I can't seem to figure out how to get elasticsearch (accessed via pyes) to search plural/singular terms. For instance, when I enter Monkies, I'd like to get results back that have Belt. I've looked at Elasticsearch not returning singular/plural matches but can't seem to make sense of it. Here's some curl statements
curl -XDELETE localhost:9200/myindex
curl -XPOST localhost:9200/myindex -d '
{"index":
{ "number_of_shards": 1,
"analysis": {
"filter": {
"myfilter": {
"type" : "porter_stem",
"language" : "English"
}
},
"analyzer": {
"default" : {
"tokenizer" : "nGram",
"filter" : ["lowercase", "myfilter"]
},
"index_analyzer" : {
"tokenizer" : "nGram",
"filter" : ["lowercase", "myfilter"]
},
"search_analyzer" : {
"tokenizer" : "nGram",
"filter" : ["lowercase", "myfilter"]
}
}
}
}
}
}'
curl -XPUT localhost:9200/myindex/mytype/_mapping -d '{
"tweet" : {
"date_formats" : ["yyyy-MM-dd", "dd-MM-yyyy"],
"properties" : {
"user": {"type":"string"},
"post_date": {"type": "date"},
"message" : {"type" : "string", "analyzer": "search_analyzer"}
}
}}'
curl -XPUT 'http://localhost:9200/myindex/mytype/1' -d '{
"user" : "kimchy",
"post_date" : "2009-11-15T14:12:12",
"message" : "belt knife is a cool thing"
}'
curl -XPUT 'http://localhost:9200/myindex/mytype/2' -d '{
"user" : "alwild",
"post_date" : "2009-11-15T14:12:12",
"message" : "second message with nothing else"
}'
curl -XGET localhost:9200/myindex/mytype/_search?q=message:belts
I've got it to the point where searching for belts give me some results...but now it gives too many results. What do I have to do to get it to return only that one entry that has "belt" in it?
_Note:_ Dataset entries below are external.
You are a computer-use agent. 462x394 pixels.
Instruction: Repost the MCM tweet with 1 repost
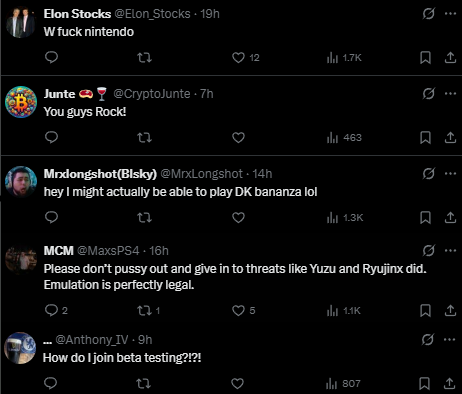[x=149, y=311]
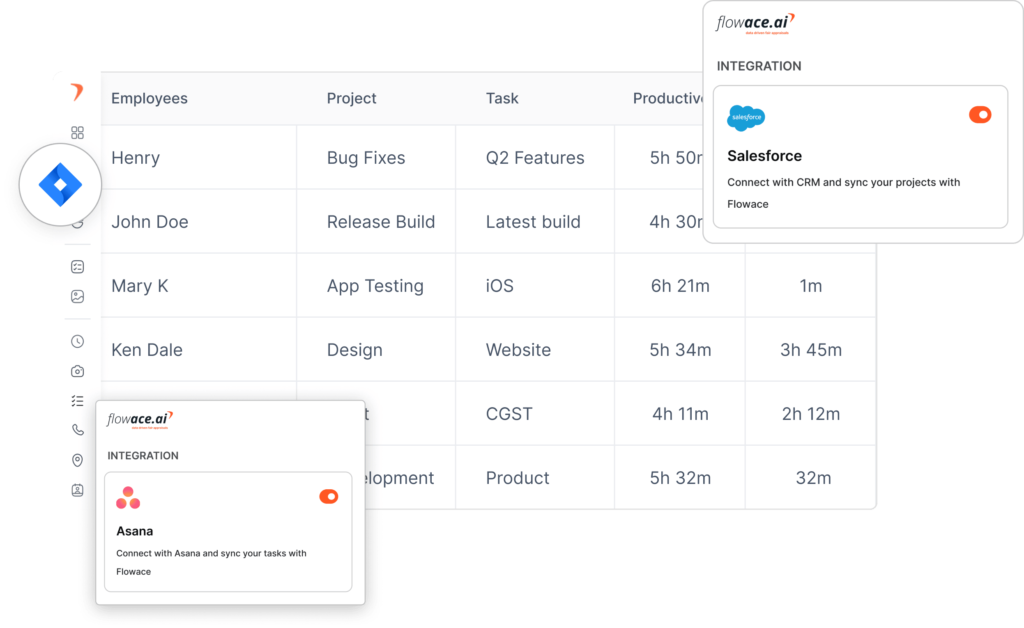Open the timesheet card icon in sidebar
1024x628 pixels.
(78, 266)
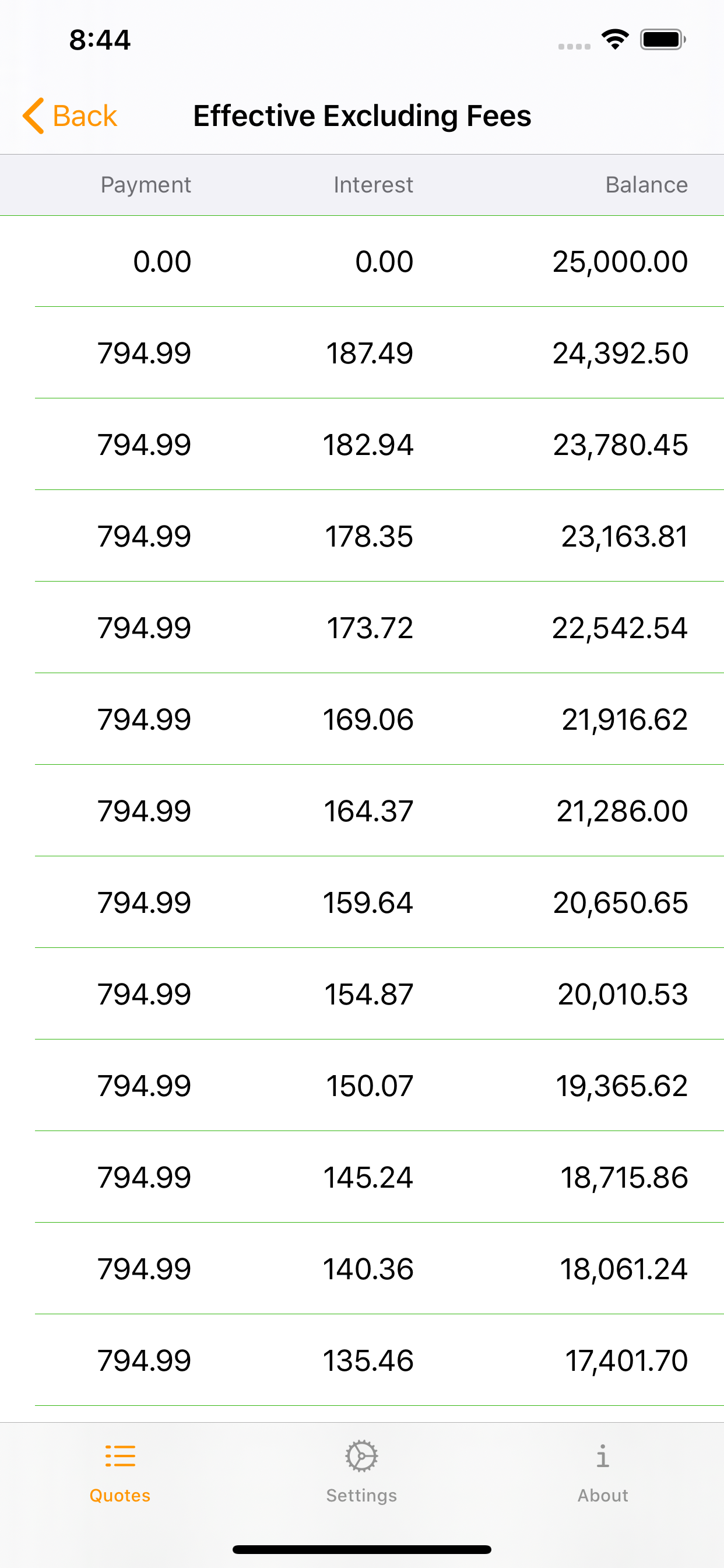
Task: Tap the home indicator bar
Action: pos(361,1549)
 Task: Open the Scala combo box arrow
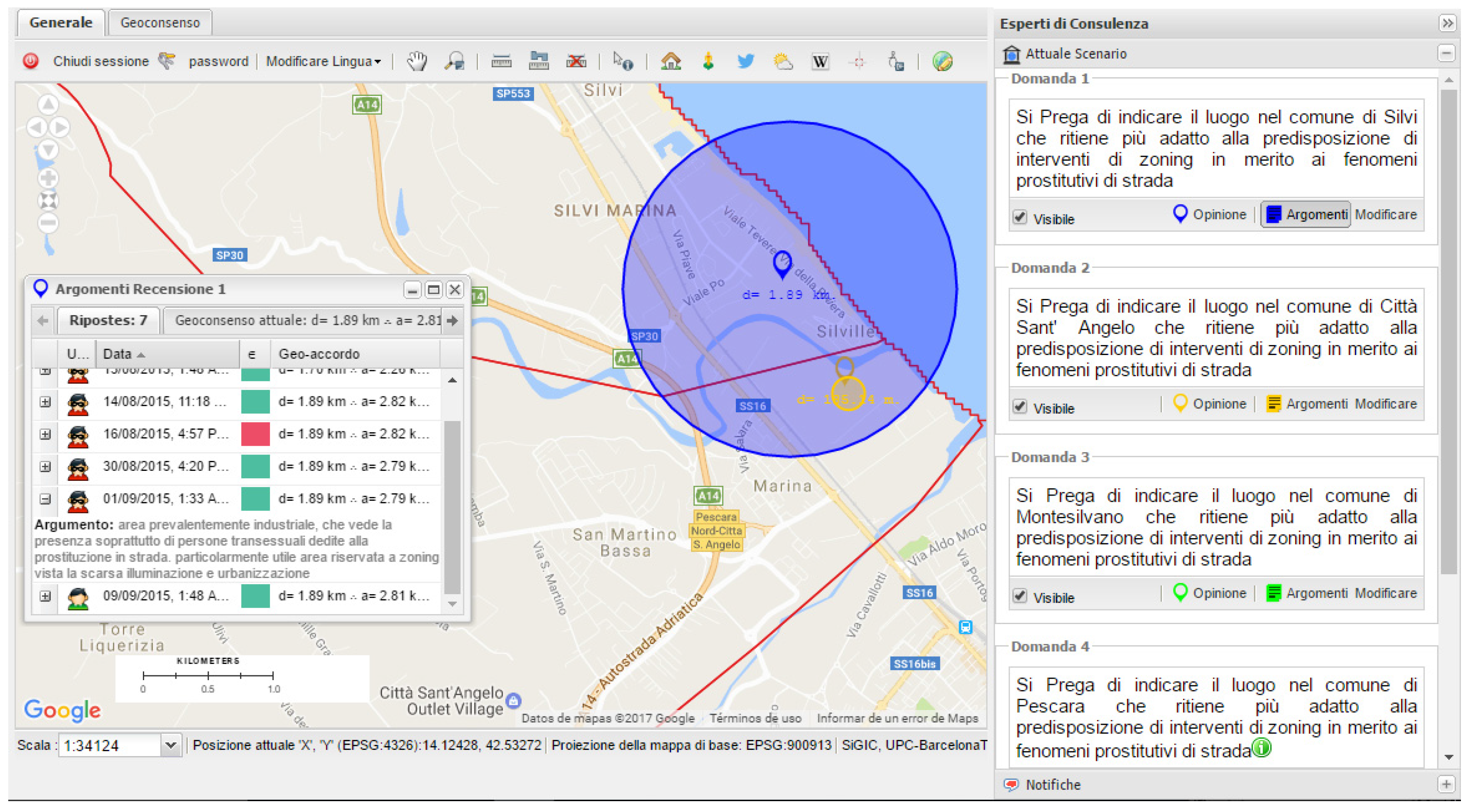(x=170, y=745)
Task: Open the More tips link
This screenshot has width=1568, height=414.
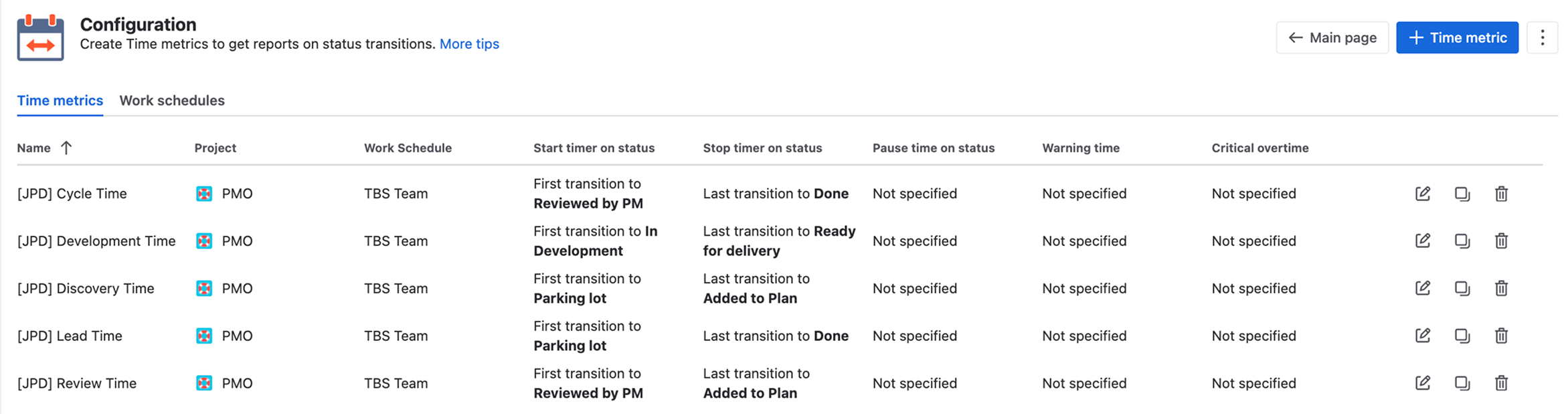Action: tap(469, 44)
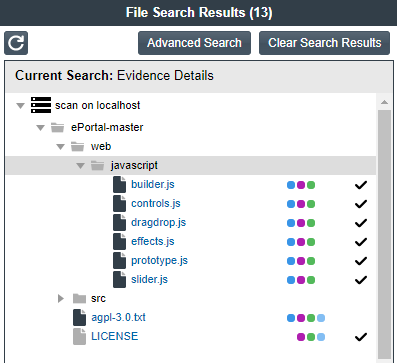This screenshot has height=363, width=397.
Task: Collapse the scan on localhost node
Action: coord(21,106)
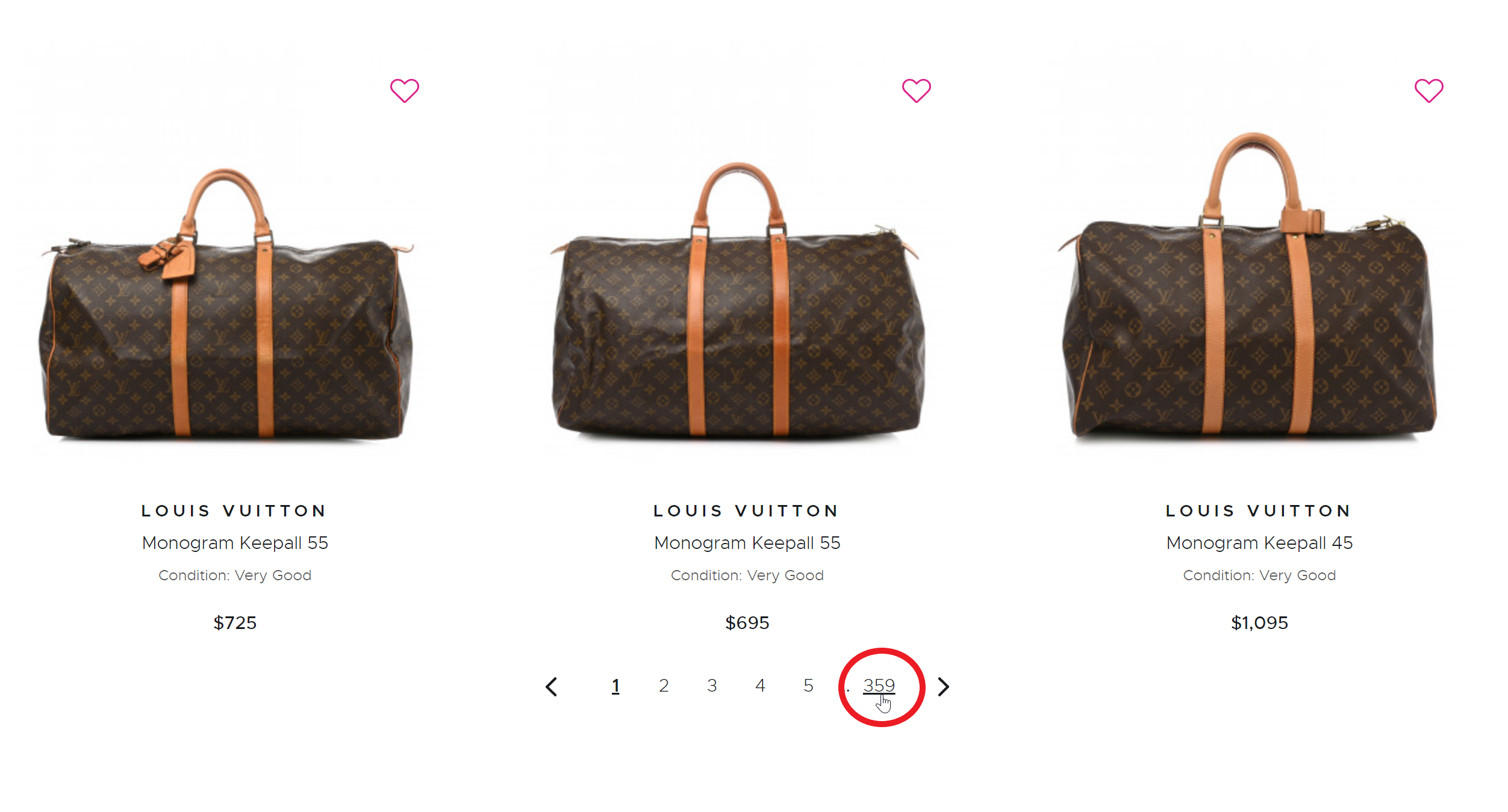1508x812 pixels.
Task: View the Monogram Keepall 45 bag image
Action: 1250,287
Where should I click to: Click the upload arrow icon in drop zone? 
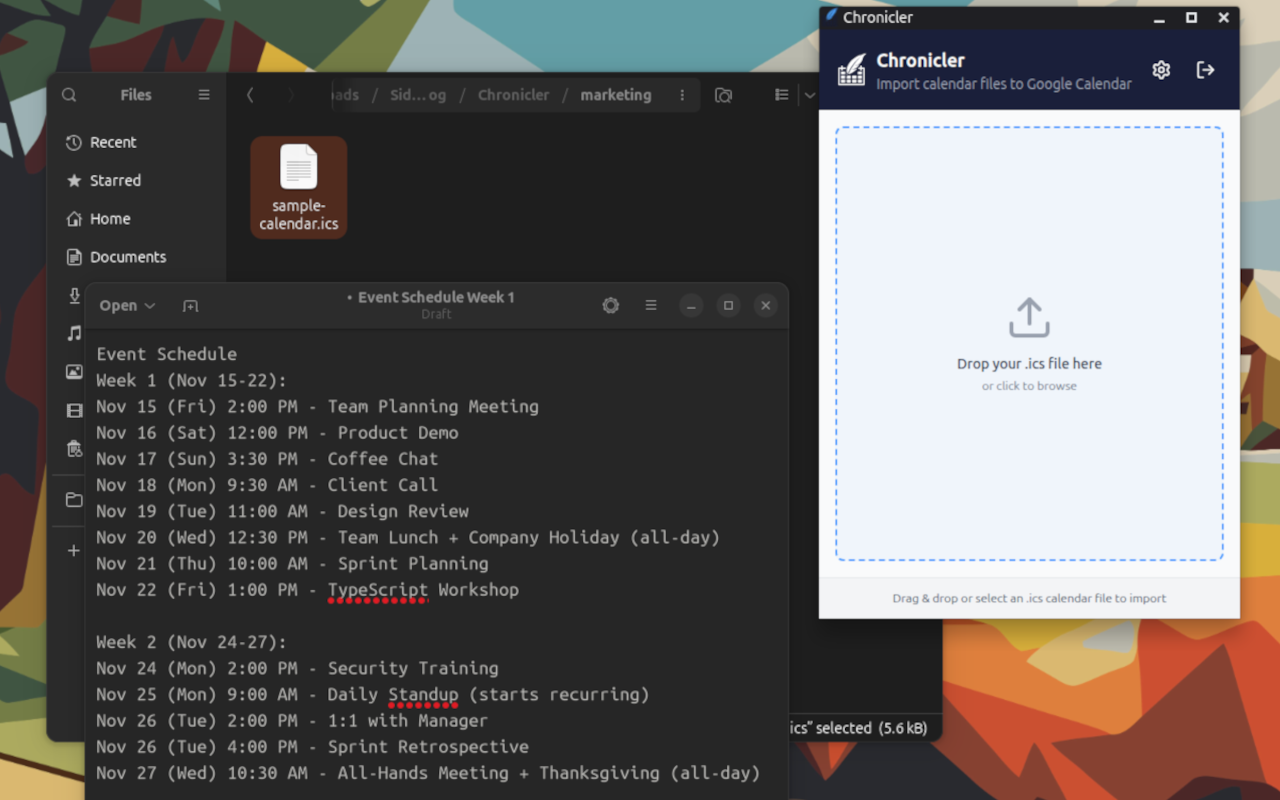pyautogui.click(x=1028, y=318)
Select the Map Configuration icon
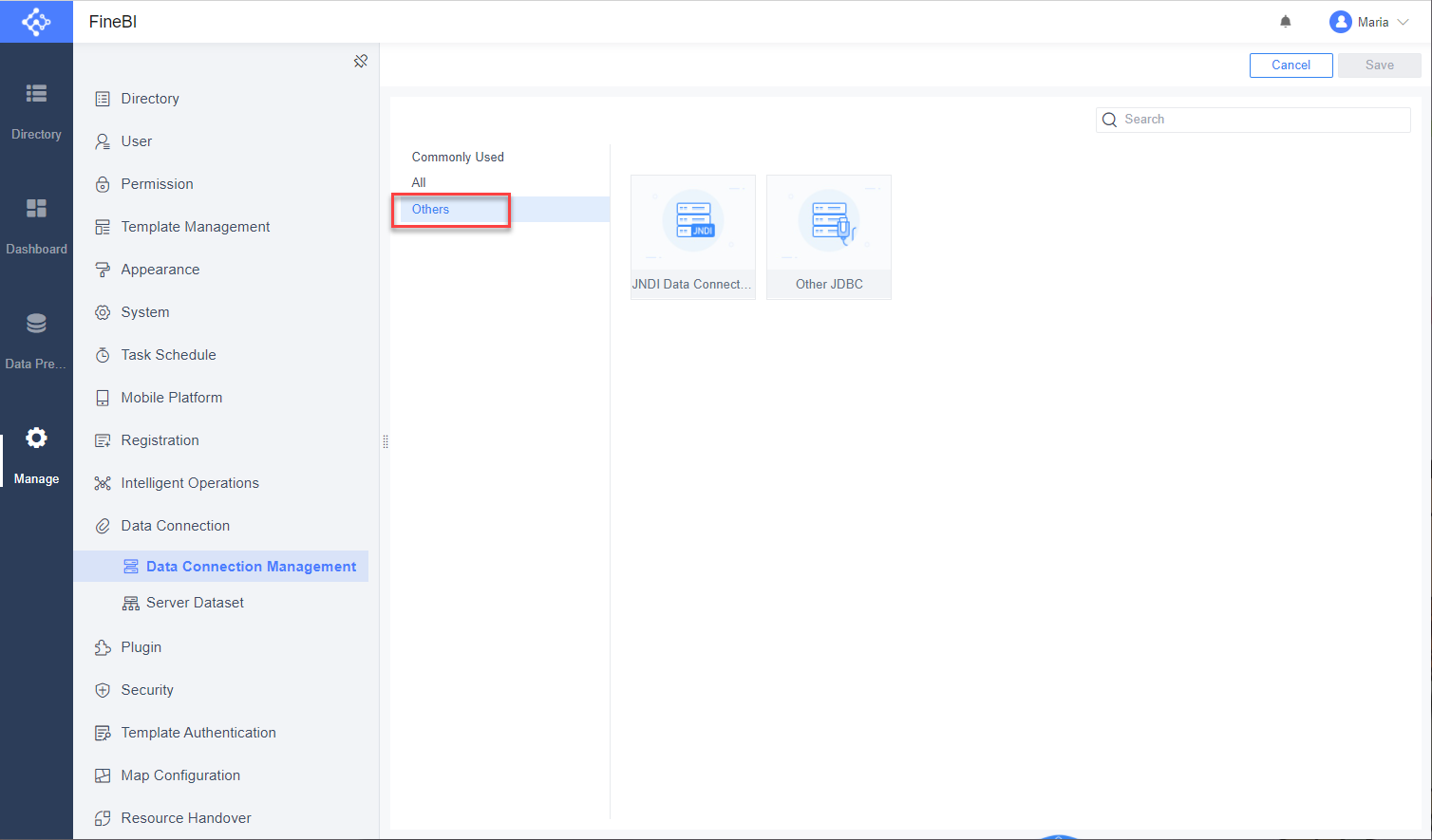This screenshot has height=840, width=1432. (103, 775)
By default, your query is executed against the _all
field, which uses the standard analyzer, and thus you have no stemming. Try searching with a query such as name:Monkies
. For production purposes, use the match
query, which will correctly connect analyzers between your query and the field mapping.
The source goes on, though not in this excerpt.